In the entries below, find the string "computer" and return each line holding it.

Segment Start: Data under study

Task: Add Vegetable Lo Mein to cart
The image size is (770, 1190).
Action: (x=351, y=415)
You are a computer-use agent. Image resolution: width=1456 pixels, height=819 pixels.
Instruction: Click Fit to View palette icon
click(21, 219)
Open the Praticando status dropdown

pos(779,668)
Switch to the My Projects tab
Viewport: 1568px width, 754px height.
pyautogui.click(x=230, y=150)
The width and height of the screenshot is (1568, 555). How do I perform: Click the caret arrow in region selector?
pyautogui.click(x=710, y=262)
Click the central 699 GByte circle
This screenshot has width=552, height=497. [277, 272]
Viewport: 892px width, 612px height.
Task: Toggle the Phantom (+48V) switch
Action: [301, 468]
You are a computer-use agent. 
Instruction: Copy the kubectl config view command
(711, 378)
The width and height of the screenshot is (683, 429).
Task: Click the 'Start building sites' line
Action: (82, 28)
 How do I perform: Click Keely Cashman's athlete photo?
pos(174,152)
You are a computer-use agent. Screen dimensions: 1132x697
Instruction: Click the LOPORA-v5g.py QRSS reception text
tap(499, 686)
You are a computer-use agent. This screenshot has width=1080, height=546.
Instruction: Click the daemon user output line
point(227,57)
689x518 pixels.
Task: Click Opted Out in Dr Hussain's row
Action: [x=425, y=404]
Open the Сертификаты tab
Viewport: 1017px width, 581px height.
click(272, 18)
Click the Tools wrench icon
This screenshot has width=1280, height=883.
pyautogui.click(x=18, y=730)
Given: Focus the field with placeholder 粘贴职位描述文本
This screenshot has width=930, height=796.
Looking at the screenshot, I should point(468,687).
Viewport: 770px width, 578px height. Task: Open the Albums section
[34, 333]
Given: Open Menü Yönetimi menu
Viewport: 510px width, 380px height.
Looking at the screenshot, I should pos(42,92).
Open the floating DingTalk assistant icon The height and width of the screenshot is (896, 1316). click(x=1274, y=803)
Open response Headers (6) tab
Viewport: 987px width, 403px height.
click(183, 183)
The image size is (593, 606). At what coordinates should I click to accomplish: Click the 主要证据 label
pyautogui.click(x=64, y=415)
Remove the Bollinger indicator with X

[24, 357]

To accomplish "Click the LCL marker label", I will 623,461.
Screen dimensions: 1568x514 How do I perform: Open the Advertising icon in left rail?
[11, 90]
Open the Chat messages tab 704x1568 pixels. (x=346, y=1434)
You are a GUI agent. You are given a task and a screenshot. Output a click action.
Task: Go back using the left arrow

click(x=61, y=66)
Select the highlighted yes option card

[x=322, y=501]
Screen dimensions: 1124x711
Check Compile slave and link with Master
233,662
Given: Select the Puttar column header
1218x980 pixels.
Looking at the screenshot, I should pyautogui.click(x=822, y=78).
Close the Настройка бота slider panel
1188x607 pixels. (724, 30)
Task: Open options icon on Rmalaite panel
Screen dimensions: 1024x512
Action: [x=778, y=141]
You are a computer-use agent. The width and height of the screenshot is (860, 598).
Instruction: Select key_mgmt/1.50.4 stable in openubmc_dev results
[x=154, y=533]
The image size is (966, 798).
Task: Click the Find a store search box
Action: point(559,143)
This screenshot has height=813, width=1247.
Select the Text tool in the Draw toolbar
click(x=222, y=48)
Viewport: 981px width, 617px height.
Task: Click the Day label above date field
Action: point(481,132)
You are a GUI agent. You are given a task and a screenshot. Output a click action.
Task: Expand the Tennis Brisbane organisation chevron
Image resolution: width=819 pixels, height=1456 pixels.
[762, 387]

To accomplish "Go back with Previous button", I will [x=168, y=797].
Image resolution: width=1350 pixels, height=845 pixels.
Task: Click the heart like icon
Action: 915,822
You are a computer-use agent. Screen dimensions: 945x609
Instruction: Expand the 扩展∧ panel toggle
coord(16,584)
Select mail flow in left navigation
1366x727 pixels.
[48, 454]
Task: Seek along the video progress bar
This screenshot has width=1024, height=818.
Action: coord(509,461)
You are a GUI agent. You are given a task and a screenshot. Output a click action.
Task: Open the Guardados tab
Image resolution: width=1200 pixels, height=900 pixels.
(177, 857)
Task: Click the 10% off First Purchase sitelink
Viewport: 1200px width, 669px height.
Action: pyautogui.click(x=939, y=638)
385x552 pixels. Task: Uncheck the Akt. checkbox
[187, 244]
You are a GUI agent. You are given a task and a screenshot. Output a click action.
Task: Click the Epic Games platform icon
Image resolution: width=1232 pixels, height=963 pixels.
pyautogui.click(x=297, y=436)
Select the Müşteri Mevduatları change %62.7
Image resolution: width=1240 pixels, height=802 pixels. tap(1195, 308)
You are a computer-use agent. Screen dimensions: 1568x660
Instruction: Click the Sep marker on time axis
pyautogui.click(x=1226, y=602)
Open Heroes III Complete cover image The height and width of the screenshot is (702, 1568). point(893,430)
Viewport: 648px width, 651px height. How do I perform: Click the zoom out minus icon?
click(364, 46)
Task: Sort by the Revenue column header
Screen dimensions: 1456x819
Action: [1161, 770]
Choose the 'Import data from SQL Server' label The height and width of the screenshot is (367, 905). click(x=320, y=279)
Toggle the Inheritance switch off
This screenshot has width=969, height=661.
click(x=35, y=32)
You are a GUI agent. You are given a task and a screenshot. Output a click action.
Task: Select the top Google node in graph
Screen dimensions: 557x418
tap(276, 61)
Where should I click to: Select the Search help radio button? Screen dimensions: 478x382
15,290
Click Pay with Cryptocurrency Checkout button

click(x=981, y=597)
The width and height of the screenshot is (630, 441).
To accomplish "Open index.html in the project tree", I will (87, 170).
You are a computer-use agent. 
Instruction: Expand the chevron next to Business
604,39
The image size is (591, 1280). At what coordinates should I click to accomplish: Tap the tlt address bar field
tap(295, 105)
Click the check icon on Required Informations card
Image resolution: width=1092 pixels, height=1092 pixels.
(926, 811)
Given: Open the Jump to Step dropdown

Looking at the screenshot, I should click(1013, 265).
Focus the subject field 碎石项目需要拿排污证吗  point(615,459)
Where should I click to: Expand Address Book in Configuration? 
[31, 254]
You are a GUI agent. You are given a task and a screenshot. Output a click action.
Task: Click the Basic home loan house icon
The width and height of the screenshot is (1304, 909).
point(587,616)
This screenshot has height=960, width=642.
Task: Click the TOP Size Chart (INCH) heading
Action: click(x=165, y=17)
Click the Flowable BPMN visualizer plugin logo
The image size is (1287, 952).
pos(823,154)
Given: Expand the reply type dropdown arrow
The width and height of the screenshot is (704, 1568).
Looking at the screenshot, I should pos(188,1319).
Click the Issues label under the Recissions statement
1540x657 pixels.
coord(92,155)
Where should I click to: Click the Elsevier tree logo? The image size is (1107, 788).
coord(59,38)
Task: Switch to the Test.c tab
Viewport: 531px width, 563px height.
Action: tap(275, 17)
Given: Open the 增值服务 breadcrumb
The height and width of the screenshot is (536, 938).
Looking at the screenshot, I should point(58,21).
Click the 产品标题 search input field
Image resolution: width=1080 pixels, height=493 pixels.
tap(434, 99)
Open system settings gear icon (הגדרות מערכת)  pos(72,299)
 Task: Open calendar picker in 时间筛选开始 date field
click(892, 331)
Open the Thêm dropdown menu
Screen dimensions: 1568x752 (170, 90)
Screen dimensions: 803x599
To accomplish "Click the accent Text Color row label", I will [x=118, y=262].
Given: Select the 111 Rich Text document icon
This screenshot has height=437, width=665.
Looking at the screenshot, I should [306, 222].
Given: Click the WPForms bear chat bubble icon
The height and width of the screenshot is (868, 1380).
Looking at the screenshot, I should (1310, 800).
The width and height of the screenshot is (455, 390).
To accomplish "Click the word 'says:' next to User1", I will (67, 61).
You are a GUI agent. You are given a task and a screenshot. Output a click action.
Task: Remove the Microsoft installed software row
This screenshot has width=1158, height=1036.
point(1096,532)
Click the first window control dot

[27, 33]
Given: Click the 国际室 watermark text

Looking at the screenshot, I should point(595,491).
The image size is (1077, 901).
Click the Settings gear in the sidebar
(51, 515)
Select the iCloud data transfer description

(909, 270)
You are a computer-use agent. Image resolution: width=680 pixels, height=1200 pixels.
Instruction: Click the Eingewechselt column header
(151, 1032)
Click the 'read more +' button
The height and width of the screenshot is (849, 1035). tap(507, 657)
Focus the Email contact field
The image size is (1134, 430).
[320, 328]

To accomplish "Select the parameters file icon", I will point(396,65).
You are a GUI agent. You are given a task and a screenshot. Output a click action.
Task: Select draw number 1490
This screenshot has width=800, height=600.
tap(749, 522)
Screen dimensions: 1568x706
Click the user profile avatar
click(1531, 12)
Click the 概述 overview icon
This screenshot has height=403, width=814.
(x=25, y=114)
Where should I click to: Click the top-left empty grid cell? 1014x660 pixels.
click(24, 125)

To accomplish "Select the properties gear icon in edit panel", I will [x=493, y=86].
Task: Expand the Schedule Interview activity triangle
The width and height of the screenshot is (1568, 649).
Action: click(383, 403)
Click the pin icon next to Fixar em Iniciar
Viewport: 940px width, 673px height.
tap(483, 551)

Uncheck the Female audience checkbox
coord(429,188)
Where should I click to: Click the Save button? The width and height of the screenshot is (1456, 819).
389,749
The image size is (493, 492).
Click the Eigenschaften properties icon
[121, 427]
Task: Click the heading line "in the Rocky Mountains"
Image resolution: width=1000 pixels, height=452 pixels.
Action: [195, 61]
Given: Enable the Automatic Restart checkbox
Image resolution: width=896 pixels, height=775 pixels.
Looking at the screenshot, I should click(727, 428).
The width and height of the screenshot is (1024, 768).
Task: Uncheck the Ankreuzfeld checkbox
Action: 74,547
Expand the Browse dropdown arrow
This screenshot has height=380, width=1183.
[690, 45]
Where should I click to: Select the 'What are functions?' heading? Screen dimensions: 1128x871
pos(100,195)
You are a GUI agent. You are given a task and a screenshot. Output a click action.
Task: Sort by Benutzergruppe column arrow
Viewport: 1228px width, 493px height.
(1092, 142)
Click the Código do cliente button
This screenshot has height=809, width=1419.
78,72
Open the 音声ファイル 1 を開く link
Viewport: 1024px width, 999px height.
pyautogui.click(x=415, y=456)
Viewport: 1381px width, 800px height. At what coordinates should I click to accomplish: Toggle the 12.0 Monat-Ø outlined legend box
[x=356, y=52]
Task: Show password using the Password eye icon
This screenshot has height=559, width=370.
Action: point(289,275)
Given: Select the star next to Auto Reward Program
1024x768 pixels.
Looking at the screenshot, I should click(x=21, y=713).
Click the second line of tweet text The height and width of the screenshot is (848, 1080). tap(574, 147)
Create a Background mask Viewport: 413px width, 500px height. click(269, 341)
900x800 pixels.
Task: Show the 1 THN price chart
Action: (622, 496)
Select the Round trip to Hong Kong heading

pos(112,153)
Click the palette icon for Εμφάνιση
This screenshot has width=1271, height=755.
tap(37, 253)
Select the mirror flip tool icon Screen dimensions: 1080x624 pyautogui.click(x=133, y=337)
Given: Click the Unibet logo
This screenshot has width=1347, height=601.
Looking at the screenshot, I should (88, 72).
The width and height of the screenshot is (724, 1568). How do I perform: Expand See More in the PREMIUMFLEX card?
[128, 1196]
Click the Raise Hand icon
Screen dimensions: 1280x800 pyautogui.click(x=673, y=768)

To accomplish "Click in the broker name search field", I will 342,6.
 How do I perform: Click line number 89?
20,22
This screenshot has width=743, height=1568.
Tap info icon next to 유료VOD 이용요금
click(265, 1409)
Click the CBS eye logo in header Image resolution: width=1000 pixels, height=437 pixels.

Segment End: Data under study

The answer:
You are a computer-use agent. Image resolution: width=1456 pixels, height=819 pixels.
You are a computer-use agent. 
You are a computer-use agent. Screen dimensions: 1132x697
You are a computer-use agent. This screenshot has width=1080, height=546.
You are a computer-use agent. The width and height of the screenshot is (860, 598).
You are a computer-use agent. Screen dimensions: 945x609
You are a computer-use agent. Screen dimensions: 1568x660
You are a computer-use agent. 
You are a computer-use agent. Image resolution: width=680 pixels, height=1200 pixels.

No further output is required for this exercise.